O homem por trás do mito
por Francisco RussoSeu nome é Allan Stewart Konigsberg, mas provavelmente você o conhece como Woody Allen. Responsável por pérolas do porte de A Rosa Púrpura do Cairo e Noivo Neurótico, Noiva Nervosa, criador de dramas e comédias repletos de questões filosóficas que tanto impressionam seus fãs e afastam os detratores. Allen é assim mesmo, um diretor do tipo ame ou odeie - também por isso, jamais foi um grande hit de bilheteria, apesar dos vários prêmios conquistados. É com esta aura de fã assumido que Robert B. Weide foi atrás do diretor para desenvolver este Woody Allen - Um Documentário, um grande painel que não apenas ressalta os altos e baixos do artista mas, acima de tudo, que revela bastante sobre a pessoa.

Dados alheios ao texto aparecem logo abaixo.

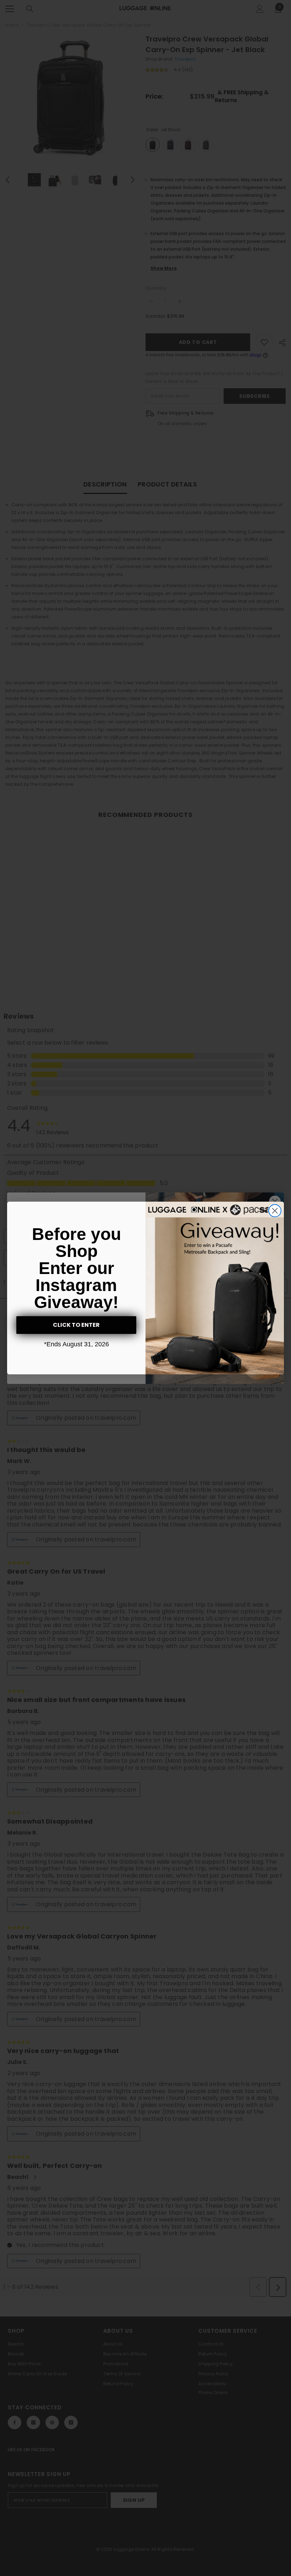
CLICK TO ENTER (76, 1325)
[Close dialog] (275, 1210)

Produzido para a TV americana e exibido fora de competição no Festival de Cannes 2012, o longa segue a regra básica dos documentários biográficos, com depoimentos de familiares e pessoas com quem trabalhou e muitas imagens de arquivo, além de breves conversas com o próprio homenageado - o que por si só já é um achado, já que Allen não é de conceder muitas entrevistas. Se vê-lo analisando fatos do passado, como seu mau desempenho na escola e até mesmo os relacionamentos amorosos que teve - incluindo a repercussão do rompimento com Mia Farrow -, atende à curiosidade histórica sobre a personalidade, o destaque maior fica por conta dos momentos em que Allen revela sua rotina de trabalho, repleta de características muito particulares. As cenas em que, com uma nítida alegria, apresenta o armário onde guarda as ideias que tem e a máquina de escrever onde sempre inicia seus roteiros revelam muito sobre sua personalidade metódica e obcecada pelo trabalho. São breves vislumbres sobre a pessoa que tão bem explicam o diretor (e ator) que se tornou.
Sem se ater apenas ao lado pessoal, Woody Allen - Um Documentário apresenta também um vasto panorama sobre como foi a carreira do artista. Desde o início, quando ainda no colégio escrevia piadas soltas para jornais, passando por stand-ups e programas de TV até, enfim, chegar ao cinema - e, mesmo dentro de sua fase cinematográfica, esmiuçando sua evolução ao longo de décadas. Trata-se de um trabalho jornalístico minucioso, que inclui muitas imagens de arquivo e entrevistas antigas com nomes importantes na ascensão, como os produtores Charles H. Joffe e Jack Rollins. A análise linear também possibilita uma melhor compreensão de sua carreira como um todo, mais exatamente o quanto a liberdade de expressão e a necessidade de controle eram importantes para que Allen desenvolvesse seu trabalho de forma plena. Tudo isto mesclando várias cenas de seus longa-metragens, é claro.
No fim das contas, Woody Allen - Um Documentário é um filme feito não apenas para fãs do diretor, mas para quem simplesmente gosta de saber mais sobre os bastidores do cinema, pela imensa quantidade de informações sobre suas produções e, é claro, da vida do biografado. As várias fases da carreira de Allen são esmiuçadas, ressaltando o contexto pessoal e do próprio mercado que provocaram tais mudanças. Destaque para as cenas do início de sua carreira, ainda na TV, onde aparece lutando boxe com um canguru e cantando para um cachorro - ambas impagáveis! - e o habitual sarcasmo do diretor, presente especialmente nos comentários feitos sobre a ausência de realidade nos festivais de cinema.
Filme visto no 65º Festival de Cannes, em maio de 2012.